The neurologic condition that required TM’s steroid injection in the first place is called Reflex Sympathetic Dystrophy (RSD) also known as Complex Regional Pain Syndrome (CRPS). The disease is characterized by intense pain that gets worse, rather than better over time. In TM’s case, the pain was so severe and so debilitating that she required implantation of a nerve stimulation device in which an electrode is positioned in the spinal cord. Electrical current from the electrode brings about an abnormal sensation, typically tingling or pricking, that suppresses the pain. It was only through this device that TM could live a relatively normal life.
Not long before her fungal meningitis, TM required replacement of her nerve stimulator. The first step of that process involved surgical removal of the old stimulator and repair of her spine to accept the new one.

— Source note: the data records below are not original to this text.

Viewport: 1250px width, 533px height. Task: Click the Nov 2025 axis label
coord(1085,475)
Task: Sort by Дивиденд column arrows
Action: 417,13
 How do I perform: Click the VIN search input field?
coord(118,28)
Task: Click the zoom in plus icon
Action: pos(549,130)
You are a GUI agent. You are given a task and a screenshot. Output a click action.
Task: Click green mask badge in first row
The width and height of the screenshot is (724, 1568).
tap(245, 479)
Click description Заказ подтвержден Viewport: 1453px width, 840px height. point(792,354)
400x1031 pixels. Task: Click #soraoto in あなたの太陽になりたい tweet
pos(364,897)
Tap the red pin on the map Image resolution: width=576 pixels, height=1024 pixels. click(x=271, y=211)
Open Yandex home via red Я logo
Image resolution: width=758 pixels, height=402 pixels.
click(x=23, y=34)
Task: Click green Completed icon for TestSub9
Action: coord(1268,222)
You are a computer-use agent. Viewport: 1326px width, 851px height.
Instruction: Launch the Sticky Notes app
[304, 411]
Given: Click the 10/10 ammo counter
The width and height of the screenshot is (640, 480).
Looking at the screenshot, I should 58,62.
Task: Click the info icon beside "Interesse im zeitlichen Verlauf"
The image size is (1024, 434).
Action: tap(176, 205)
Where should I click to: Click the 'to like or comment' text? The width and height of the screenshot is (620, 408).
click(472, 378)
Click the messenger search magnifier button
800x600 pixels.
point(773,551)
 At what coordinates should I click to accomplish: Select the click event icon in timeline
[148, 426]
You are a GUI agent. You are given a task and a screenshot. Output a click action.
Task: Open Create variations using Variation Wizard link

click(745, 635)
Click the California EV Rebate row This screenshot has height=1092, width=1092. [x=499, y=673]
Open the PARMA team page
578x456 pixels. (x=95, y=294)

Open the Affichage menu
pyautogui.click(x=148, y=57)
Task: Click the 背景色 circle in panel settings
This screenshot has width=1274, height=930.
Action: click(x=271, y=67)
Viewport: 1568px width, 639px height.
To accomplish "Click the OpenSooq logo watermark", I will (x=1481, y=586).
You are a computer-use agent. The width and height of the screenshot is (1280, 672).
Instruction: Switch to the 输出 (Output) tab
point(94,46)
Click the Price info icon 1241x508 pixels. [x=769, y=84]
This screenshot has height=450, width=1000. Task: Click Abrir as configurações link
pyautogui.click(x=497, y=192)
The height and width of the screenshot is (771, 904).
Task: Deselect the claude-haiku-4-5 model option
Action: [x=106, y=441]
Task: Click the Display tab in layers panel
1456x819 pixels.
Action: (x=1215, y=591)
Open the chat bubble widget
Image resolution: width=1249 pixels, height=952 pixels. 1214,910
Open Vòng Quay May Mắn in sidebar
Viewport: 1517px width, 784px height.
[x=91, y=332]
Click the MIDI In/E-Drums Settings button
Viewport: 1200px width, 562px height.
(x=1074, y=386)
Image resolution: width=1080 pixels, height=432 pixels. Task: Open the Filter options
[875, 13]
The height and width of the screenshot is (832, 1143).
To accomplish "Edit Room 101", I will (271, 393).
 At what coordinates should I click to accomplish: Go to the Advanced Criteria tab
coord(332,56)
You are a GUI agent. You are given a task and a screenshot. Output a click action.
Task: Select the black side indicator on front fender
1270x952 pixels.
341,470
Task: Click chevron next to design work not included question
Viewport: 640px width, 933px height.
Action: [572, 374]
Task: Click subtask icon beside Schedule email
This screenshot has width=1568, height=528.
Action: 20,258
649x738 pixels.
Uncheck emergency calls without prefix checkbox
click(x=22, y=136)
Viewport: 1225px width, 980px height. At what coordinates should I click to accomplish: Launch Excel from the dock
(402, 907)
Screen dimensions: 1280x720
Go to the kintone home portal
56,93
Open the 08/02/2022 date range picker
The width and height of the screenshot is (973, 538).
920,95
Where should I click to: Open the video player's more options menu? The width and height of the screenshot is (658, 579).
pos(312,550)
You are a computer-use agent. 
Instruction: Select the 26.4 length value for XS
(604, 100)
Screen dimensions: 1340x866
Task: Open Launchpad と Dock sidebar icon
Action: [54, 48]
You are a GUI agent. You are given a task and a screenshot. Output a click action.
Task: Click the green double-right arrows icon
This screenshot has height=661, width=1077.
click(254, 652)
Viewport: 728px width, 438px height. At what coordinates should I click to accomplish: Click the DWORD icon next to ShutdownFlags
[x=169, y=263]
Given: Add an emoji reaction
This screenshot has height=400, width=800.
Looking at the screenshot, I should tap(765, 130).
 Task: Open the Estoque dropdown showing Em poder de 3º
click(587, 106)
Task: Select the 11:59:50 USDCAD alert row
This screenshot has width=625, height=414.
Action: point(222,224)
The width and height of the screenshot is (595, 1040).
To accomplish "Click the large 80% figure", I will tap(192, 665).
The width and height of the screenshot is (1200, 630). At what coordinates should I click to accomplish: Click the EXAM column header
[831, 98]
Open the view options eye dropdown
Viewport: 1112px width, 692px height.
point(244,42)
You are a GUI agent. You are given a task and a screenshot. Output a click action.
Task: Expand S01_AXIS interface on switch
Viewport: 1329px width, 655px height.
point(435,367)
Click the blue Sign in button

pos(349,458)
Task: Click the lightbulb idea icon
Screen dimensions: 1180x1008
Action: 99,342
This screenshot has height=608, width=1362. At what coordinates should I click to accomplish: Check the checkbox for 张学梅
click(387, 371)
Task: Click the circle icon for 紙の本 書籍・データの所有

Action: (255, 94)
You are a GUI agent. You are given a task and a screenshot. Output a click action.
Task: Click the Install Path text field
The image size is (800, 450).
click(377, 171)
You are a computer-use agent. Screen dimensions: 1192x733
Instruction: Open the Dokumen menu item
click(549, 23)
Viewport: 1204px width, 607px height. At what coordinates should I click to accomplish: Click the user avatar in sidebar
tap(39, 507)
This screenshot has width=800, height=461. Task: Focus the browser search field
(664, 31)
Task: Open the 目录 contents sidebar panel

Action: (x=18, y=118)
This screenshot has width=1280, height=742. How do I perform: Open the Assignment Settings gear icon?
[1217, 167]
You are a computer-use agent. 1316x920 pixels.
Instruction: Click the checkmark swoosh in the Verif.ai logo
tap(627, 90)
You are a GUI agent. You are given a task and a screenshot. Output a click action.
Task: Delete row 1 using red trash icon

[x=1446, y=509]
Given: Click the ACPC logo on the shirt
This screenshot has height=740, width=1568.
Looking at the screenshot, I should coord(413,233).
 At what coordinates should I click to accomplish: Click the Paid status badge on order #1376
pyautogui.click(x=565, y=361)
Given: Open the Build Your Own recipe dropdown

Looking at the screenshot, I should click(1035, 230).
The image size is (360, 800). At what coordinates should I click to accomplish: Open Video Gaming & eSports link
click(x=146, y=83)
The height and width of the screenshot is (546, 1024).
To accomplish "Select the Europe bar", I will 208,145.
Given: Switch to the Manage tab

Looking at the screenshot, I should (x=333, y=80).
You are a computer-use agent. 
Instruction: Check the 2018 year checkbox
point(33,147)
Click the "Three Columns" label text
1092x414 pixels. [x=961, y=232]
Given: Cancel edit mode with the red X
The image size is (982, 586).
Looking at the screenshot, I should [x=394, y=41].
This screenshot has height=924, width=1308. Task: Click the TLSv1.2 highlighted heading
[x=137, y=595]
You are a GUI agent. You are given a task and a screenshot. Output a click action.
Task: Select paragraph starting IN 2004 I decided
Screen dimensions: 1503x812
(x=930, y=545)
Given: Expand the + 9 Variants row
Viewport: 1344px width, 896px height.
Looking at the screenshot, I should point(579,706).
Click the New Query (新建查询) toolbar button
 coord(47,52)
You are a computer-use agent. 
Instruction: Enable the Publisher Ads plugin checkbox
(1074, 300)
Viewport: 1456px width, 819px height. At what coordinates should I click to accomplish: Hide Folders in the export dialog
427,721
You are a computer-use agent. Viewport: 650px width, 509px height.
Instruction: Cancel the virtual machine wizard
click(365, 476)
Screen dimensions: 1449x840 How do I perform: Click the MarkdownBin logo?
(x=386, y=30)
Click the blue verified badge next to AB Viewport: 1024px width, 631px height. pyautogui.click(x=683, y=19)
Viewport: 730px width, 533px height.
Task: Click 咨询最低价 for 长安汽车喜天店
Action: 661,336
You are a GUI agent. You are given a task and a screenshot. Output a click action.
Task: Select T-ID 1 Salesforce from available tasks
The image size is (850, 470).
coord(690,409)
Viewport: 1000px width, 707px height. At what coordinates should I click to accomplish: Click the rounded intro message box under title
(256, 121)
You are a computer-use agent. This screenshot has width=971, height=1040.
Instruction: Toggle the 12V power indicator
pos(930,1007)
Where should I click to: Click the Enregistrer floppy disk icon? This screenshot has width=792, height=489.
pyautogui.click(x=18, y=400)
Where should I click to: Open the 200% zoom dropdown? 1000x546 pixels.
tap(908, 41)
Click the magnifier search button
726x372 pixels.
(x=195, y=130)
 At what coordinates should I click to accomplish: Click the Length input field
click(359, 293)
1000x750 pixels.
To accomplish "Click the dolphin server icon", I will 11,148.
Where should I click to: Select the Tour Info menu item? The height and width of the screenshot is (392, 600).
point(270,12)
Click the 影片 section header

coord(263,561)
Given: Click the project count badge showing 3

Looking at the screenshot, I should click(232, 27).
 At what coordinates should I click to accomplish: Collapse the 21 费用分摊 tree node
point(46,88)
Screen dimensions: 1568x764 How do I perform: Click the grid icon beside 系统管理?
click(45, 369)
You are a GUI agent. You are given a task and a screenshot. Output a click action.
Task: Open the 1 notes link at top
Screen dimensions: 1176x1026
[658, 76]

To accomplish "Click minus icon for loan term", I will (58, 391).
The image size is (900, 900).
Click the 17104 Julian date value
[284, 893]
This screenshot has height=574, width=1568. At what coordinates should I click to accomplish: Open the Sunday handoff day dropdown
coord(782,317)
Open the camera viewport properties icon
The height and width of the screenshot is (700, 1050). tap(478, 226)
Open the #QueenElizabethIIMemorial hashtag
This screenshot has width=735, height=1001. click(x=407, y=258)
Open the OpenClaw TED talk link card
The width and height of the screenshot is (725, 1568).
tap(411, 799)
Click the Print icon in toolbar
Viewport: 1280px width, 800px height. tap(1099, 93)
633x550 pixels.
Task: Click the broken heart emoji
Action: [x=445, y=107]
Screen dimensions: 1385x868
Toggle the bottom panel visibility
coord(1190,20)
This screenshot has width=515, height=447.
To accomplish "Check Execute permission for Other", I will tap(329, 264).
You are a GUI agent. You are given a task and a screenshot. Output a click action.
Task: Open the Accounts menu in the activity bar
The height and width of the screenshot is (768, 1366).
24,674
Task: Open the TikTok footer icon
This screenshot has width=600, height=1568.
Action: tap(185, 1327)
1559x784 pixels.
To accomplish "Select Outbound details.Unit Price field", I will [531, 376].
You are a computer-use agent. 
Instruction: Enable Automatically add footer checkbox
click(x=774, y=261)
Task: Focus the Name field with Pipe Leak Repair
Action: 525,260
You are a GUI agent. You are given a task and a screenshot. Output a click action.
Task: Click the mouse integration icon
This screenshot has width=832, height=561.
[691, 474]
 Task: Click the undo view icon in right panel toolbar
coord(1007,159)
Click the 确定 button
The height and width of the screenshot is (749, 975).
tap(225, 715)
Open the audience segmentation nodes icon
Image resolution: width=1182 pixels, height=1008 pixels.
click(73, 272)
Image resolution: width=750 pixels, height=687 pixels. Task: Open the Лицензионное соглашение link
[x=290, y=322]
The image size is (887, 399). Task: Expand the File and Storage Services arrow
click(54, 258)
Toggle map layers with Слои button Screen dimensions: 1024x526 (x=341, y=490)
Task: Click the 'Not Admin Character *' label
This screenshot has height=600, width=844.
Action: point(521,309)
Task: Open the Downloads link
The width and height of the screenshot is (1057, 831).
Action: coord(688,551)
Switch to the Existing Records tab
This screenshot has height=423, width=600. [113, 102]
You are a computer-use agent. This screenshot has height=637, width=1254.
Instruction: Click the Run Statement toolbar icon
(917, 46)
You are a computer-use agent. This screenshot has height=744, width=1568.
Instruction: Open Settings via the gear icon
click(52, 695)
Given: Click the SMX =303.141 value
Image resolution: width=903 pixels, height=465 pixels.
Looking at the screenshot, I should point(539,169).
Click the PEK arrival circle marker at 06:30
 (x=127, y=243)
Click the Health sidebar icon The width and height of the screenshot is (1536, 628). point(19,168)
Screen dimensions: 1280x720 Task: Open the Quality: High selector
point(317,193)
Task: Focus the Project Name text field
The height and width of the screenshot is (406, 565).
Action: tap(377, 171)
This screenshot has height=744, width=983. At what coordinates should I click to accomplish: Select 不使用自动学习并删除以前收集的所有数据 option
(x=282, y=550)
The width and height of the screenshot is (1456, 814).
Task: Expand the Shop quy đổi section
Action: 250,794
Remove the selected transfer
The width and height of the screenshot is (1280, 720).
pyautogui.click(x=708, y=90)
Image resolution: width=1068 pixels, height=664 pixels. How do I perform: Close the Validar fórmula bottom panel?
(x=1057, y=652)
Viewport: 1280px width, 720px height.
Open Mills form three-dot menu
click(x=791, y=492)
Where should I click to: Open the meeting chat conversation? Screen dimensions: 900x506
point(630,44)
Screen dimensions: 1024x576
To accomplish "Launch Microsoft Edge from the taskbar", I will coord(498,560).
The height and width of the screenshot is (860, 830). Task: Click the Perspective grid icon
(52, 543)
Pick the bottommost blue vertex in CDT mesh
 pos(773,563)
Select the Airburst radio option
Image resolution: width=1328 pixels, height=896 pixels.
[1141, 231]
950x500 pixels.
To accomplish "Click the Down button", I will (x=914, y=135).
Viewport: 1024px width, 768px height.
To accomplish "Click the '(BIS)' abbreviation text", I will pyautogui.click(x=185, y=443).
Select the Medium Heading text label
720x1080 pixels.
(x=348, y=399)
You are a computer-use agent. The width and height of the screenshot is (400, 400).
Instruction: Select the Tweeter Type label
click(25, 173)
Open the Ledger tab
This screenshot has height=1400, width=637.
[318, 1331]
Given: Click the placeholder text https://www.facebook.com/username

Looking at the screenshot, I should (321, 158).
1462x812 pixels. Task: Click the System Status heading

That repair included implantation of a device called a “spacer” to which the new stimulator would be attached in a later surgery. In fact, TM received the poisoned steroid injections during the time between the surgeries to help her deal with the pain that the absent nerve stimulator would have later brought back under control.
When TM’s doctors discovered her fungal meningitis, they knew that in order to have any chance to successfully treat it, any foreign body in the spine (that could possibly harbor the pathogen and make it more difficult to eradicate) needed to be removed. Thus, TM underwent yet another spinal surgery consisting of removal of the recently implanted spacer.
The problem – indeed the tragedy – with this cavalcade of events triggered by the NECC drug poisoning is that scar tissue in TM’s spine now and permanently prevents her from undergoing another procedure to implant a spacer. Without a spacer, her doctors have told her it’s impossible to anchor a nerve stimulator. Thus, for the remainder of her life, Traci will be forced to rely on conventional pain medications and steroid injections – methods that fall far short in their ability to control her severe pain.